◆ Problem description
Answer these questions from the text on Snyk:
(a) What was Snyk's approximate net loss in 2024?
(b) What value is the application security market projected to reach by 2029?
(c) How large were Snyk's losses in 2022, and on what revenue?

___ Excerpted text ___

Valuation reset. The implied valuation has dropped more than 50% from the $8.5B peak in secondary market transactions. That's a common story for 2021-era unicorns, but it matters for the IPO narrative.
Growth deceleration. Revenue growth slowed to roughly 12% in mid-2025. For context: Palo Alto Networks, CrowdStrike, and Zscaler are growing at 16–21%, from a significantly larger base. Snyk needs to close that gap before hitting public markets.
Continued losses. At approximately $166M net loss in 2024, profitability isn't imminent. Public market investors will want a credible path.
Platform competition. GitHub (Microsoft) now offers native security scanning. GitLab has embedded security across its entire DevOps offering. Both can make "reduce tool sprawl" arguments to enterprise buyers who already pay them.
Next-gen challengers. Endor Labs raised $188M with a fresh approach to dependency lifecycle management going after the same problem that built Snyk's initial moat.
The AI Tailwind
The most significant variable in Snyk's favor is one that barely existed three years ago: AI-generated code at scale.
GitHub Copilot, Cursor, and similar tools are producing code faster than any security review process can track. That code ships vulnerabilities. Snyk's positioning as a security layer for the AI coding era is genuinely differentiated and it's a problem the old CISO-first vendors are poorly positioned to solve, because the risk lives in individual pull requests, not in enterprise compliance dashboards.
The application security market was valued at $33.7 billion in 2024 and is projected to reach $55 billion by 2029. If Snyk maintains its developer-first positioning while adapting to AI workflows, the market opportunity is still enormous.
What Builders and Security Engineers Can Take Away
After researching this in depth, here are the six lessons I keep coming back to:
1. Find the unloved end user. Everyone was selling to CISOs. Snyk sold to developers. By identifying the end user who was underserved by existing tools, they built genuine, habitual adoption that no enterprise sales motion could replicate.
2. Give away the razor. The free CLI was a distribution strategy. Building a habit before asking for money meant enterprise deals came inbound, not from cold calls.
3. Fix, don't just alert. Telling users about a problem adds friction. Fixing it for them with an automated pull request creates value. The shift from scanner to fixer was Snyk's most consequential product decision.
4. Ride the movement, don't just describe it. "Shift Left" was an industry-wide philosophical transition already in motion. Snyk positioned itself as the category leader of something that was already happening, which is much easier than trying to start a new movement from scratch.
5. Land and expand, but make the expansion natural. Each new product (Container, IaC, Code) addressed a genuine workflow problem — it wasn't just feature-stuffing to inflate ARPU. The upsells worked because they were real.
6. Hypergrowth has a cost, and you will eventually have to pay it. Snyk's 2022 losses of $267M on $147M revenue aren't unusual for venture-scale companies, but they illustrate that "grow at all costs" is a strategy with a defined shelf life. The path to IPO requires a credible profitability story, not just a growth one.
Final Thought
Snyk found a gap the entire security industry had looked past for years: the developer who needed security to be fast, integrated, and actionable — not a compliance checkbox handed down from a security team.
By building for that person instead of the CISO, they created a product people actually wanted to use. That turned out to be a more durable moat than any top-down enterprise relationship.
The open questions — IPO timing, profitability, competition from bundled platforms — are real. But they're the questions of a company that has already won the first battle. The harder question, which Snyk answered early and convincingly, was whether developers would use it at all.
They answered that one a long time ago.

___ Excerpted data ___

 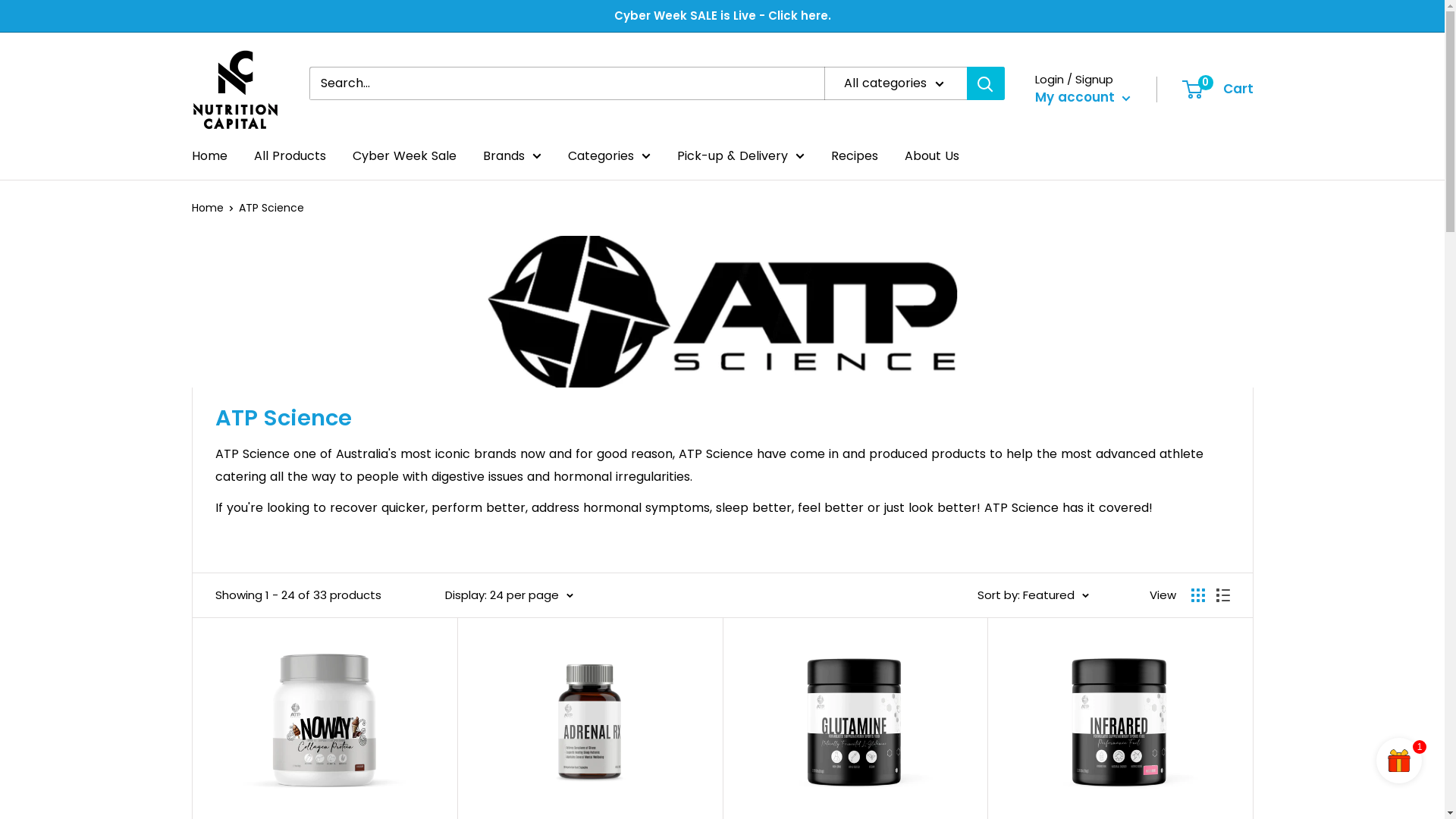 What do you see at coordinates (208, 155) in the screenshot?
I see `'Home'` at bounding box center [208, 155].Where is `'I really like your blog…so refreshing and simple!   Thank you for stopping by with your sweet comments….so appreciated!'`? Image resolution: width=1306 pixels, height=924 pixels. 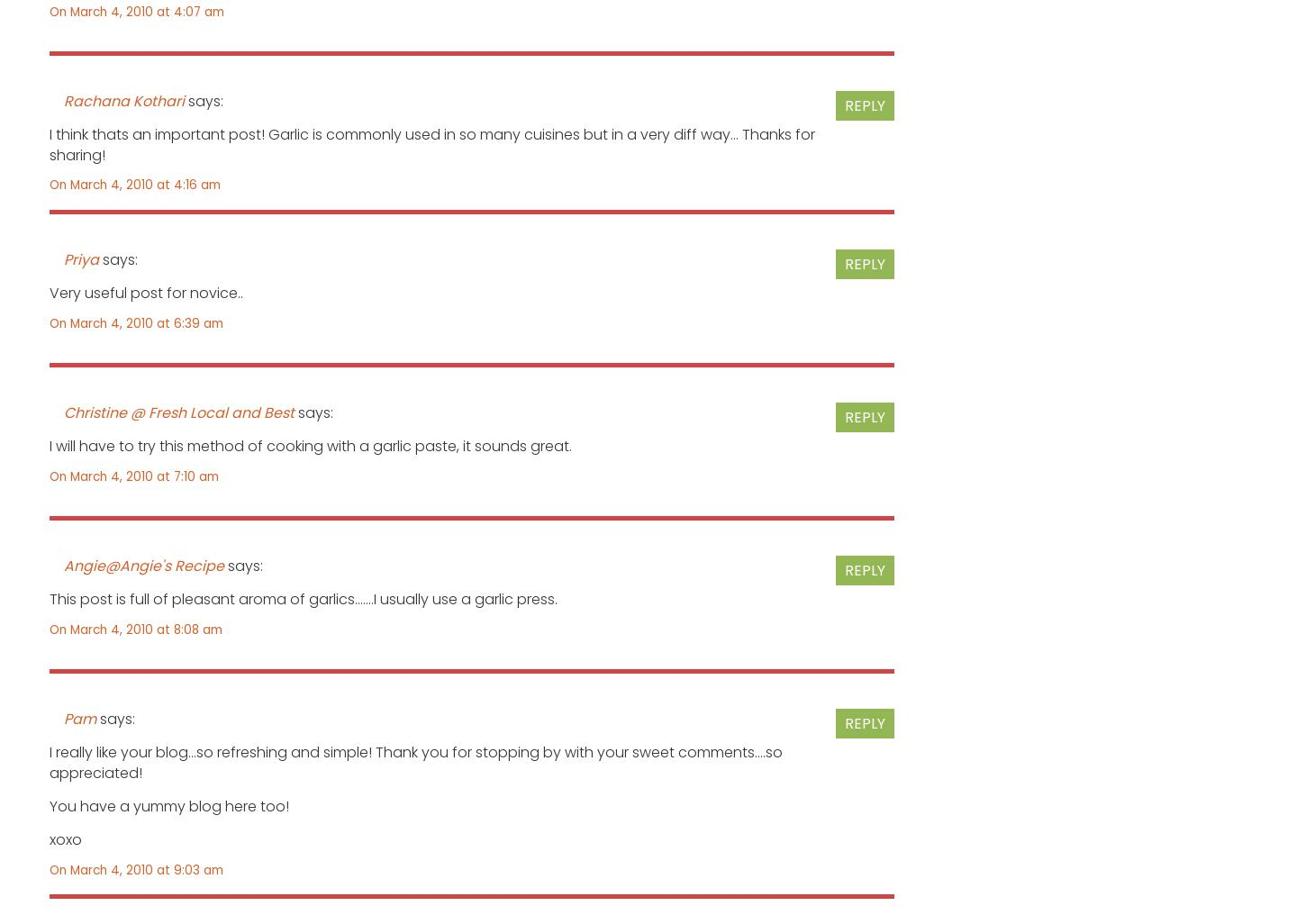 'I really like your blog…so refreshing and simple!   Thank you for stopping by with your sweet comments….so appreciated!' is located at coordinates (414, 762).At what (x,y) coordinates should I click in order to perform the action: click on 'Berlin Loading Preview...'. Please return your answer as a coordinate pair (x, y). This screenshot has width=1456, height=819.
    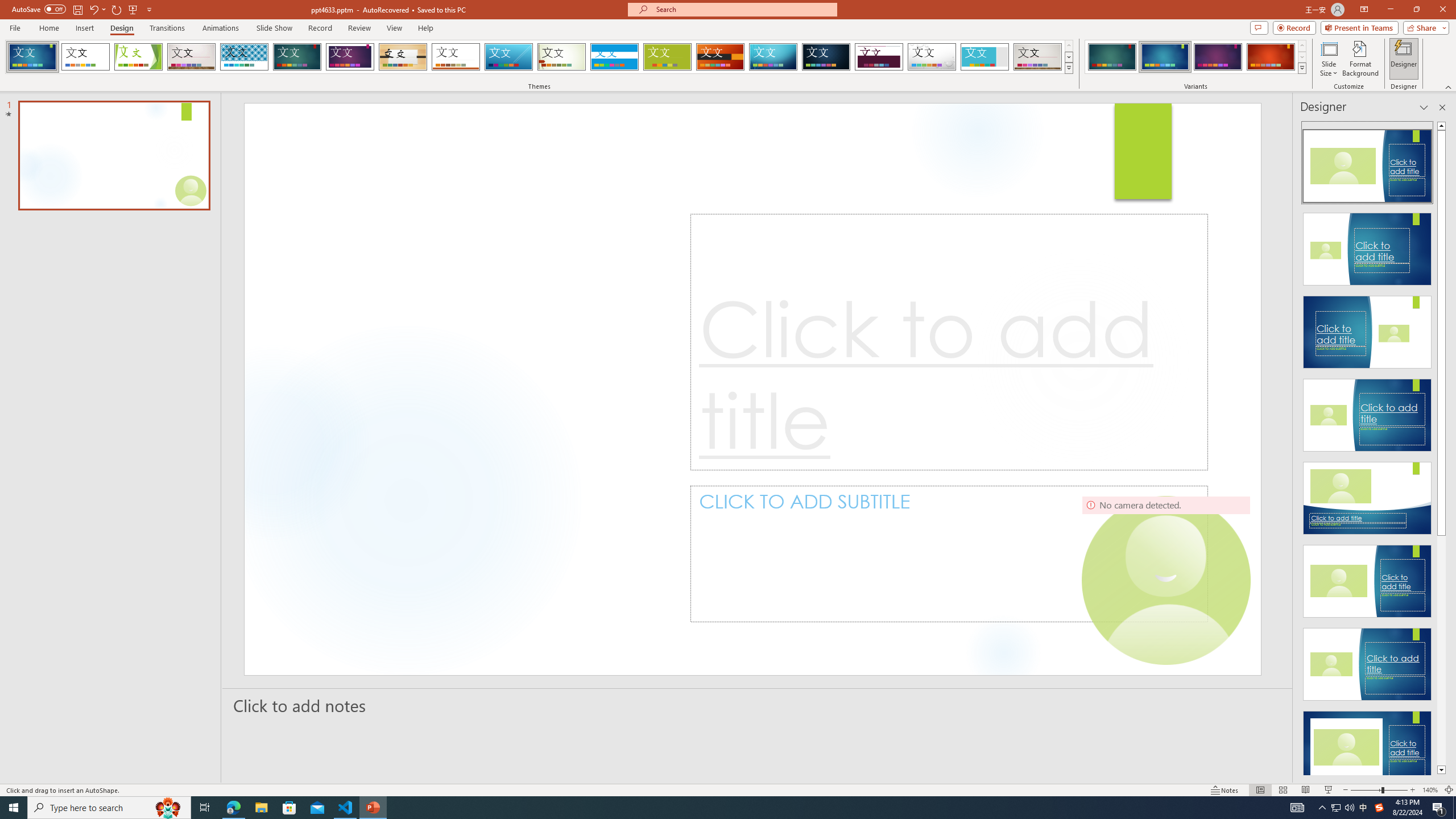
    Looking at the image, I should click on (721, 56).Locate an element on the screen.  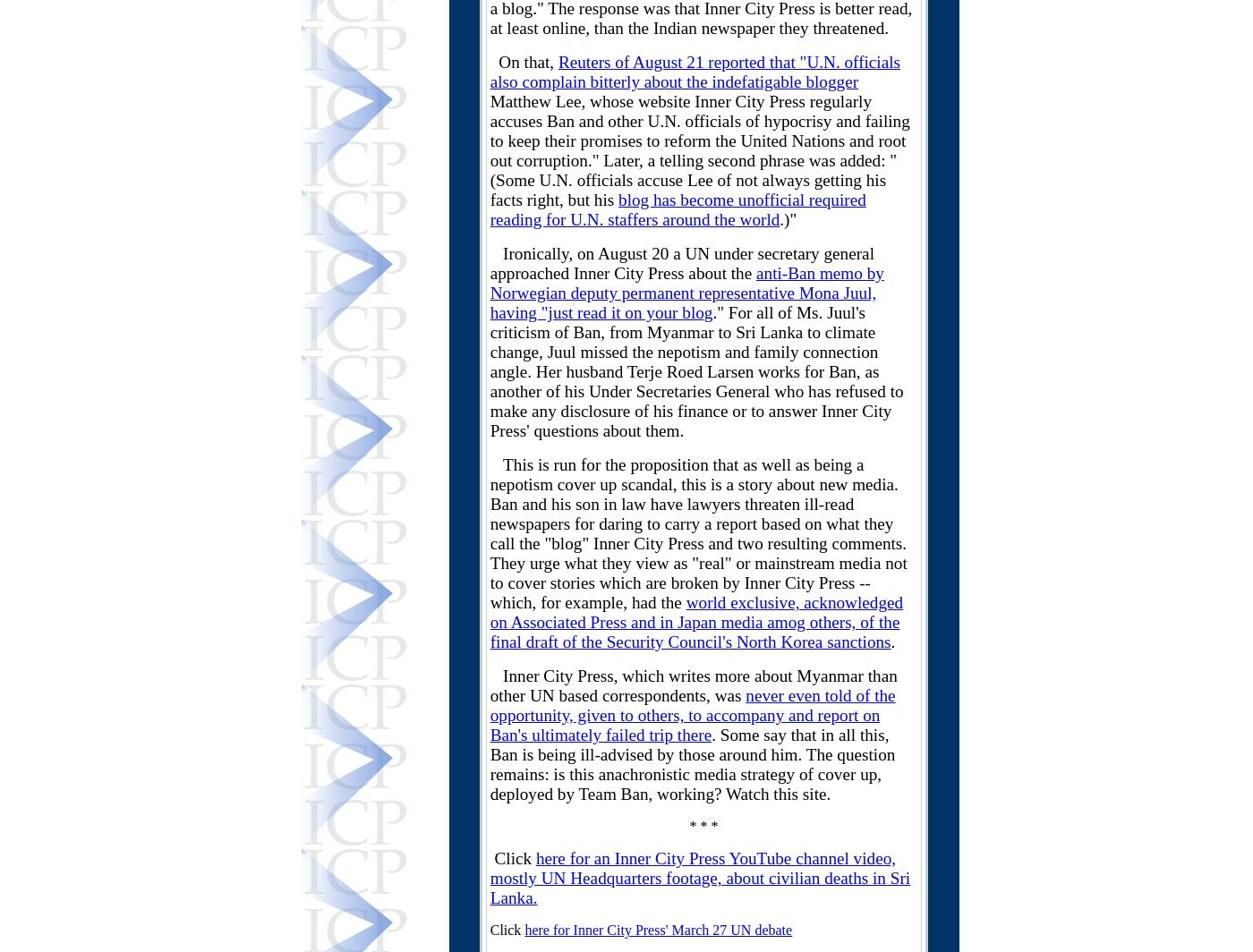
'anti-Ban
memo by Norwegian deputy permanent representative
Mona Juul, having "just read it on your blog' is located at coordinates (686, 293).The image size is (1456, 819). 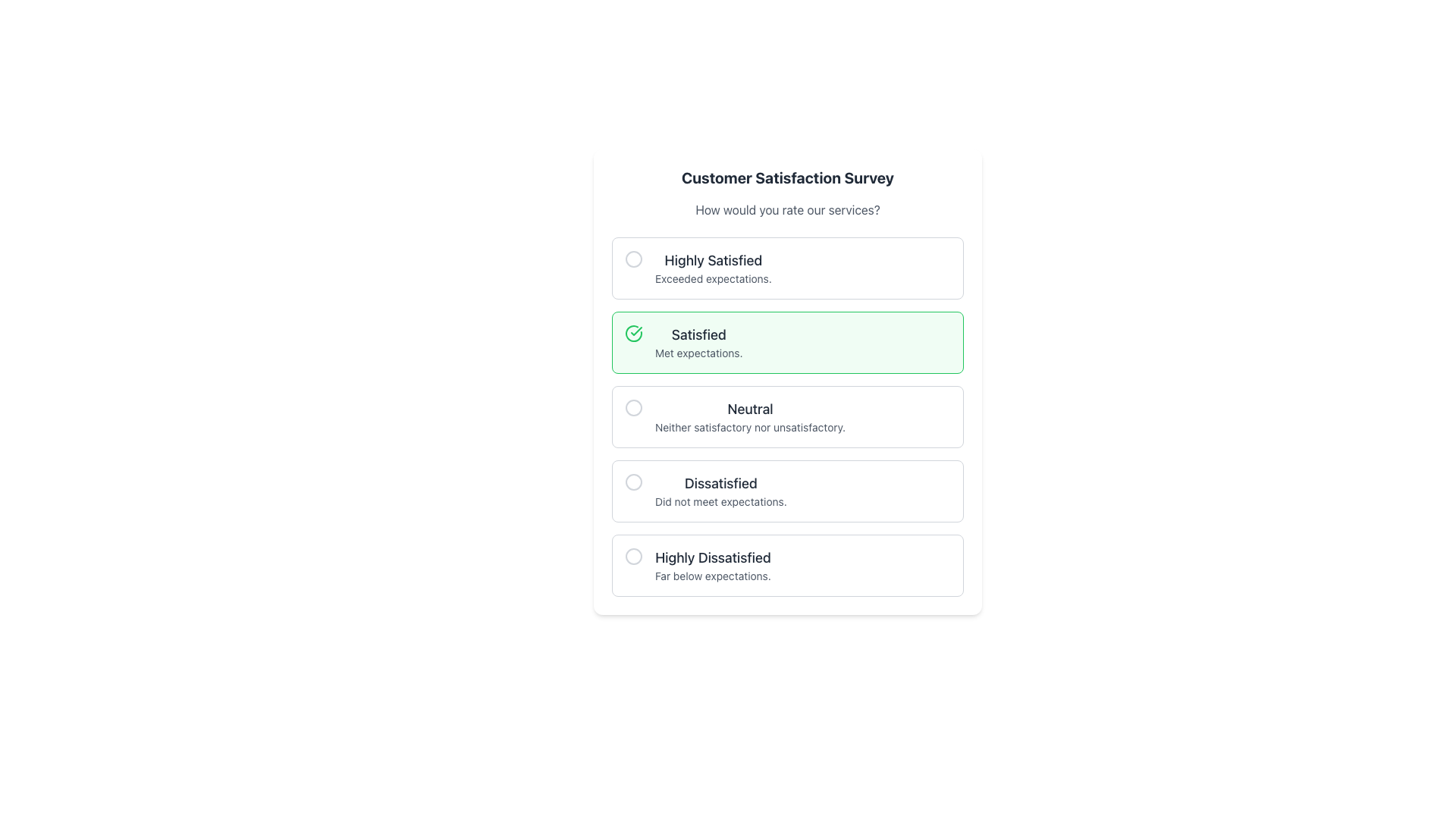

___

◆ Finished exercise
(a) Approximately $166M.
(b) $55 billion.
(c) Losses of $267M on $147M revenue.